Sebagian dari mereka keliru memahami Syaikh Muhammad Bin Abdul Wahab, mereka beranggapan bahwa Syaikh ingin membuat Aliran ke 5, Madzhab ke 5. Padahal mereka keliru, dimana apa yang dibawakan, didakwahkan, diajarkan, diserukan oleh Syaikh Muhammad Bin Abdul Wahab, adalah apa yang beliau pelajari, dapati, pahami, dari guru-guru beliau yang mendengar, belajar, berguru, bermadzhab kepada Imam Ahmad Bin Hambal atau disebut Madzhab Hambali. Mereka lupa jika mereka mau saja melihat, bagaimana ajaran beliau, pendapat beliau, pemahaman beliau, adalah sebagaimana pemahaman yang beliau dapat dari Imam Ahmad bin Hambal (Madzhab Hambali). Bagaimana mungkin mau disebut membuat aliran baru ke 5, Madzhab baru ke 5, sedangkan yang didakwahkan beliau adalah yang beliau dengar, pelajari, dan pahami dari Imam Ahmad bin Hambal.

********

Tidak salah, tidak keliru, tidak sesat, jika seorang Alim Besar, Ulama Besar, tetap bermadhzab terhadap gurunya, justru akan keliru, jika dia paham agama ini tanpa guru, (tanpa madzhab). 

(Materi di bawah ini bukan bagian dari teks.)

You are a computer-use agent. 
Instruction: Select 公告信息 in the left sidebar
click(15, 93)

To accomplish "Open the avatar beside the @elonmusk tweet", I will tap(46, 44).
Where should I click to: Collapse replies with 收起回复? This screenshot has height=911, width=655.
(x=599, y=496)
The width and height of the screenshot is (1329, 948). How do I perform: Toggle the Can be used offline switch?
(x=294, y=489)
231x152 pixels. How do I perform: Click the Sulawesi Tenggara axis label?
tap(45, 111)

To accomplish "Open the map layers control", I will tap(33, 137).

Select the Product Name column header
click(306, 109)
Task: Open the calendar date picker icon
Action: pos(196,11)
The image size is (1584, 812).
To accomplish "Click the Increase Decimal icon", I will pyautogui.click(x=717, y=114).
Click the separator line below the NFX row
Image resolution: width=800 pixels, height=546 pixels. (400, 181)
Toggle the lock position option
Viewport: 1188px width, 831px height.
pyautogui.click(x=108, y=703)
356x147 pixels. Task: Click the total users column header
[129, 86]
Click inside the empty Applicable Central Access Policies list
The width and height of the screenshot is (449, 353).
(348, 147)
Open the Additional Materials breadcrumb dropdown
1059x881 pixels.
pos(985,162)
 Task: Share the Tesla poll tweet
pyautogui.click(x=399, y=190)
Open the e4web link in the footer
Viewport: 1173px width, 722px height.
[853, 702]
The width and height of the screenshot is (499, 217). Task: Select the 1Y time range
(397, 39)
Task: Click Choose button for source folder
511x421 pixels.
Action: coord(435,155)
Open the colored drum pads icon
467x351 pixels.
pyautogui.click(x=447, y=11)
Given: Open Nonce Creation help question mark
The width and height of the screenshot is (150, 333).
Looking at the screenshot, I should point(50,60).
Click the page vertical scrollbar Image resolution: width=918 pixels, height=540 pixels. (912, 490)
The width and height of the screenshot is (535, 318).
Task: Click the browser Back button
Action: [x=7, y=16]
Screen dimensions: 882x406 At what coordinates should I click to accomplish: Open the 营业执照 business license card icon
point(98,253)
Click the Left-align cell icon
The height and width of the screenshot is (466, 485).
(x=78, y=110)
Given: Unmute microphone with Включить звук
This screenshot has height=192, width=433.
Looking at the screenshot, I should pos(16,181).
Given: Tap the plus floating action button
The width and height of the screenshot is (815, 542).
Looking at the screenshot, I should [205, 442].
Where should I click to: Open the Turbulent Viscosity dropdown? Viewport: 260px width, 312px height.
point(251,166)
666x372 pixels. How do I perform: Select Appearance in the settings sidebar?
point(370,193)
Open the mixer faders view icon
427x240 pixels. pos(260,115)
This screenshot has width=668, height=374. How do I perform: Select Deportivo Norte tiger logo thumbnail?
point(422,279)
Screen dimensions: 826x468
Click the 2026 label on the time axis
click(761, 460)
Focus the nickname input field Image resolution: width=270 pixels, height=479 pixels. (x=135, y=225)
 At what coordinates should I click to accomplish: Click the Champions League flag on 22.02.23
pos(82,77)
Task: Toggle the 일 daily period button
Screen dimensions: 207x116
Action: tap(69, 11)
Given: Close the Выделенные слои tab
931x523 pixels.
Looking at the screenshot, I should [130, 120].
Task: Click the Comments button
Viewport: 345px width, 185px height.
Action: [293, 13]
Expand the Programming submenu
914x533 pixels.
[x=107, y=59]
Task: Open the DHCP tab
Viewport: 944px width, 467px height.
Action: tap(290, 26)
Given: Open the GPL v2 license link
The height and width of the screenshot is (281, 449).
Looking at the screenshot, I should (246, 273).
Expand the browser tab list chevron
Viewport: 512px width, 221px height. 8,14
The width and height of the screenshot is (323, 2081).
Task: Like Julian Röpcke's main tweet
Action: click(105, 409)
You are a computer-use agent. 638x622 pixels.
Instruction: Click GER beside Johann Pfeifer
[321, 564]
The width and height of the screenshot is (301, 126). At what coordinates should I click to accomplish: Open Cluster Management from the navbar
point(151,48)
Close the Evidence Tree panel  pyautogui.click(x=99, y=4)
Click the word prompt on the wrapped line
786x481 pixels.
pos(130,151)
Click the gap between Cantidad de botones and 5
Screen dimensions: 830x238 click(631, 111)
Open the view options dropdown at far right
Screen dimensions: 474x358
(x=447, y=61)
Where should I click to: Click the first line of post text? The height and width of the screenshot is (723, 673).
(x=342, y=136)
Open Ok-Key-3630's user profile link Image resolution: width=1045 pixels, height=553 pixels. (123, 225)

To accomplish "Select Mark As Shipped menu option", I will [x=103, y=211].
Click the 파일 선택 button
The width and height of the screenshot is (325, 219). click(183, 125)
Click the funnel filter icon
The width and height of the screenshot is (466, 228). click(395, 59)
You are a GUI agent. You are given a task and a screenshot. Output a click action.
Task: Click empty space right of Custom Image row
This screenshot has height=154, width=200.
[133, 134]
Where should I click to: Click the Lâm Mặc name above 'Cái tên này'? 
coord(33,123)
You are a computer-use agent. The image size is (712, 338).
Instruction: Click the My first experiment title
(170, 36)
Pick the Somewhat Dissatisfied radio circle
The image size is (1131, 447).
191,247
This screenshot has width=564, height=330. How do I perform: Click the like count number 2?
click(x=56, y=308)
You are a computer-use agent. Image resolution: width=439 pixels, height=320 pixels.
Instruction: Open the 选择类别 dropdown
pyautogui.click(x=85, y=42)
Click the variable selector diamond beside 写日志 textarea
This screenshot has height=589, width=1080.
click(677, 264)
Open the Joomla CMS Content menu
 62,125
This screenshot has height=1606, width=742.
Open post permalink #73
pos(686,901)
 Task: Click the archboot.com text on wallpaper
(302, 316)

Sebagaimana Syaikh Muhammad Bin Abdul Wahab, beliau bermadhzab kepada Imam Ahmad bin Hambal. 

Sebagaimana Syaikh Albani, disebutkan oleh Syaikh bin Baz, seorang Alim Ulama, tokoh besar, bahwa “Tidak ada manusia dikolong langit saat ini yang memiliki ketinggian ilmu Hadits selain Syaikh Albani”. Dimana Syaikh Albani ini taklid kepada Imam Muslim.  Dimana pernah pada suatu ketika Syaikh Albani sedang menelusuri dalam penderajatan Hadits dan kemudian buntu, Syaikh Albani mendapati Imam Muslim menshahihkan Hadits yang sedang diteliti, maka Syaikh Albani tanpa ragu ragu beliau taklid kepada Imam Muslim, dan menuliskan bahwa Hadits ini shahih, dishahihkan oleh Imam Muslim. 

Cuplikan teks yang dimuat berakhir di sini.